_Exercise brief_
Starting with the line that contains "Click the Chrome icon in the dock" and going on through the line that contains "Click the red", write those records out again with "dock" switched to "taskbar" and nothing else changed. Give back only those lines.

- - - - - - -

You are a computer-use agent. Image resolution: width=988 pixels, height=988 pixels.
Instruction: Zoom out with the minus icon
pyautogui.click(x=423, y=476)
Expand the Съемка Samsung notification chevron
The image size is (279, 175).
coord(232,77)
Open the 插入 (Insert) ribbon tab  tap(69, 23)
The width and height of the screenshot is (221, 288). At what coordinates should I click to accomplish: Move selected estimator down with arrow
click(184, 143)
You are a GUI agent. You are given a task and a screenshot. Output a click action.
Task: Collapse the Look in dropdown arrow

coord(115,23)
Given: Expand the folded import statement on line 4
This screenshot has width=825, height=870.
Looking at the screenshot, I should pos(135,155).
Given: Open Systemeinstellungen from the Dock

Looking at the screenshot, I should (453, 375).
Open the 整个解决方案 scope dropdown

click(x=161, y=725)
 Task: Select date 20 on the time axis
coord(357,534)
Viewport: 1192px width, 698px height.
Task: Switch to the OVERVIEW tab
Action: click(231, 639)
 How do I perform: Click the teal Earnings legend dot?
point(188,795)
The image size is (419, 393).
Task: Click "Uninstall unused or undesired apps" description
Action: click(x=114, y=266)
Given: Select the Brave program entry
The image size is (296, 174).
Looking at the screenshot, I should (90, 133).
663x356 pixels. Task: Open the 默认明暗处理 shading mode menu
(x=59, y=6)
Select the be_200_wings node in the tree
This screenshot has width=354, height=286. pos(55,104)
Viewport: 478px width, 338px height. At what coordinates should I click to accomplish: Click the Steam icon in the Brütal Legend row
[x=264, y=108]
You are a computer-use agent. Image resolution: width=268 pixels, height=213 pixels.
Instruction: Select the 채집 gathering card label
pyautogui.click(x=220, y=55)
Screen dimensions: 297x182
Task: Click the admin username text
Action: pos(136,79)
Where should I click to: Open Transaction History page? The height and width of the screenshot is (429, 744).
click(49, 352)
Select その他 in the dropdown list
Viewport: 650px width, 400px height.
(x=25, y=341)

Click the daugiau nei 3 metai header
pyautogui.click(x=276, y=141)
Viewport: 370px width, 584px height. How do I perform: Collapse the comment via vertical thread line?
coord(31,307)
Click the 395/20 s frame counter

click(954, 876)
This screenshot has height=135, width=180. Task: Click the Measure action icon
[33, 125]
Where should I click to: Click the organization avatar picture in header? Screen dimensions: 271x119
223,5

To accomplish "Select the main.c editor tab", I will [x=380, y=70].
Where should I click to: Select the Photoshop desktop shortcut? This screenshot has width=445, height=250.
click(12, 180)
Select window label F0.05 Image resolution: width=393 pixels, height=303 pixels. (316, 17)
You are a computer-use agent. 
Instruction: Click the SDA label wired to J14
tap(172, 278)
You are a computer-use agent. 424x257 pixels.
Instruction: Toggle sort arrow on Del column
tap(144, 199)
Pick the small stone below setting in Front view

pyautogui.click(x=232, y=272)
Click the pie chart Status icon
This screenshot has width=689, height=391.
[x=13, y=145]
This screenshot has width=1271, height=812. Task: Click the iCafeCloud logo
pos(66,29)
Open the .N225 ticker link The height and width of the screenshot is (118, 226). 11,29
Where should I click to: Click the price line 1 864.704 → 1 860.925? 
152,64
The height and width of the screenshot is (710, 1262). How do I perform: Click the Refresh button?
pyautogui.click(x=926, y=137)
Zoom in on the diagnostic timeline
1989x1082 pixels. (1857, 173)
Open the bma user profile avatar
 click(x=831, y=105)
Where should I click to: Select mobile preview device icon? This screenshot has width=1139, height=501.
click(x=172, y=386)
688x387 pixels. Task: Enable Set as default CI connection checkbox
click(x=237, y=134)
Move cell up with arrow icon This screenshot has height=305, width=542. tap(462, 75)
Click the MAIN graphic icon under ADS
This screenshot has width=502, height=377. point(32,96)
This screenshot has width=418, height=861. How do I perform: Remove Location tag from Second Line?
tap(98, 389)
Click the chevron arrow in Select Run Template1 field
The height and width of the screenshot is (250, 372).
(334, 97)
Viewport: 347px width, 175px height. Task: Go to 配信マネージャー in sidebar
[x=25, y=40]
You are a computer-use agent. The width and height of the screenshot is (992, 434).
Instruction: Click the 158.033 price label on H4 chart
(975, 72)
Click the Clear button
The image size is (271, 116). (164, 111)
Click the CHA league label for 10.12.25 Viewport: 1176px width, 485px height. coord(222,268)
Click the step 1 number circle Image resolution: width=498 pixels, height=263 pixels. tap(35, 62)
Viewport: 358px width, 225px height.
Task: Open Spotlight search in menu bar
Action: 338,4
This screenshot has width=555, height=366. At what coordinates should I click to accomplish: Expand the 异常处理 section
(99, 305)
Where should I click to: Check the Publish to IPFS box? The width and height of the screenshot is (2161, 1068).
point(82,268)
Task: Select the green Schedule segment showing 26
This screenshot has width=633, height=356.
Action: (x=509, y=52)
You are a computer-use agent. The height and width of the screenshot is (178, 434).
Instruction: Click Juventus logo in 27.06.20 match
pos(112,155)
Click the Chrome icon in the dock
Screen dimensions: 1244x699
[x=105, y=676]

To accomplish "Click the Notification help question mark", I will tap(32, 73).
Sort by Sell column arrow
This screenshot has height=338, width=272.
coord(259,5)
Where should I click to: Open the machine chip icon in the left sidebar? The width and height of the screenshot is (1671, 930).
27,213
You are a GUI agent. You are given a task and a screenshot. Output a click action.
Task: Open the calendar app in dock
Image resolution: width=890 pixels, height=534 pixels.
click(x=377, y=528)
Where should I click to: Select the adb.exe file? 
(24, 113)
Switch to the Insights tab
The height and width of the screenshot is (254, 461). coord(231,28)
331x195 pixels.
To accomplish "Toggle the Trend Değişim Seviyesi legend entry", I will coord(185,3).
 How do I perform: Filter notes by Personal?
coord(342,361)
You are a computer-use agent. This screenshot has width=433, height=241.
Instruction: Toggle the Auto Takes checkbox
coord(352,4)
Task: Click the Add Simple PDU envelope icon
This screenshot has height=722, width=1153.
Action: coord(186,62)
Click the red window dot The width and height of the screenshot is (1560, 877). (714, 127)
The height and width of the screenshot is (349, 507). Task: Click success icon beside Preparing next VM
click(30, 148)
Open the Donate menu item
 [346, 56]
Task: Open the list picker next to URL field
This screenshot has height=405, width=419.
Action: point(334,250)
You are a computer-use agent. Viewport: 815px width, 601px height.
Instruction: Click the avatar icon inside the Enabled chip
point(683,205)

- - - - - - -

_Worked answer_
Click the Chrome icon in the taskbar
Screen dimensions: 1244x699
[x=105, y=676]

To accomplish "Click the Notification help question mark", I will tap(32, 73).
Sort by Sell column arrow
This screenshot has height=338, width=272.
coord(259,5)
Where should I click to: Open the machine chip icon in the left sidebar? The width and height of the screenshot is (1671, 930).
27,213
You are a GUI agent. You are given a task and a screenshot. Output a click action.
Task: Open the calendar app in taskbar
Image resolution: width=890 pixels, height=534 pixels.
click(x=377, y=528)
Where should I click to: Select the adb.exe file? 
(24, 113)
Switch to the Insights tab
The height and width of the screenshot is (254, 461). coord(231,28)
331x195 pixels.
To accomplish "Toggle the Trend Değişim Seviyesi legend entry", I will coord(185,3).
 How do I perform: Filter notes by Personal?
coord(342,361)
You are a computer-use agent. This screenshot has width=433, height=241.
Instruction: Toggle the Auto Takes checkbox
coord(352,4)
Task: Click the Add Simple PDU envelope icon
This screenshot has height=722, width=1153.
Action: coord(186,62)
Click the red window dot The width and height of the screenshot is (1560, 877). (714, 127)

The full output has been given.